Germany, Forests, Teenagers and Canoes

German authorities have a mystery on their hands.

On September 5, 2011, a boy- most likely a teen- wandered into the administrative offices of City Hall in Berlin, Germany’s capital.

Claiming to know only his first name- Ray- his story is remarkable. He told authorities that he is 17 years old, that he had been living in the wild with his father, Ryan, for the last five years. Ray and his father had moved into the woods when his mother, Doreen, had been killed in a car accident. Ray might have been in the car accident too, as he told at least one person that he still bears scars on his legs from the tragedy. After the accident, his father moved them into the forest, where they lived as savages in the wild, until Ryan was killed during an accidental fall.

Ray claims he buried his father in a shallow grave, pulled out his compass, and began walking north to Berlin. His father, he explained, had always told him to go to Berlin, should anything ever happen.

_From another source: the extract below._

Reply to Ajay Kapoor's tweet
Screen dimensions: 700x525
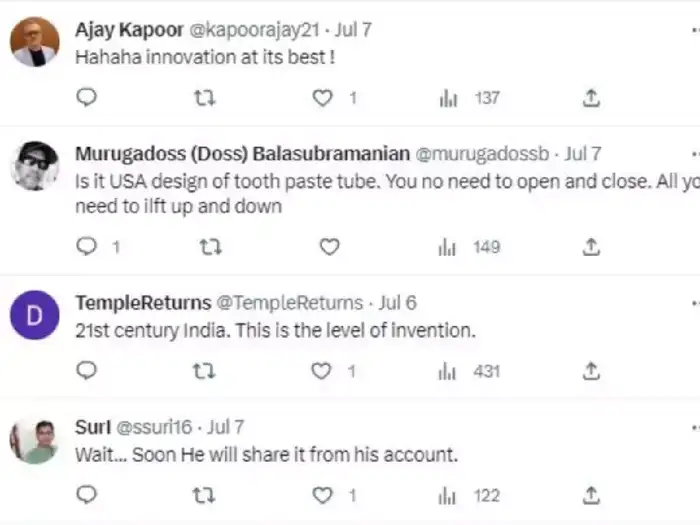[x=87, y=98]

The walk, it is estimated, was about 150 miles long.

Ray has no memory of where he was born, or who he is. He speaks only broken German, but is fluent in English. Authorities do not believe he is from England, as he is said to have a “strange” accent, one that is not easily identifiable.

Upon his arrival in Germany, an official directed him to a children’s support facility, and he successfully navigated the route, alone, via public transit. A city employee, who spoke with the boy at length, recalls he did not have any form of identification on him, nor did he seem to know what “identification”- such as a passport- even was. He was, however, well spoken and polite. His clothing was clean, did not appear disheveled, and had enough money in his pocket (a few coins) to pay the bus fare required to reach the youth support facility, though he did not seem to know how to count it.

He didn’t look like at all like a vagrant – he didn’t smell, he was clean, his clothes were clean but he simply didn’t know anything about who he was.

Ray came to city hall with a backpack, sleeping bag and little else, save for those coins in his pocket.

He was placed in a “care home” facility for 10 days, where his demeanor seemed unremarkable, and mostly normal. He interacted well with others, save for the language barrier, enjoyed watching TV, sleeping in a bed and taking regular showers.

A fellow resident, a youth, recalls Ray’s broken German causing an issue with verbal communication, but says they watched TV together and both enjoyed smoking cigarettes.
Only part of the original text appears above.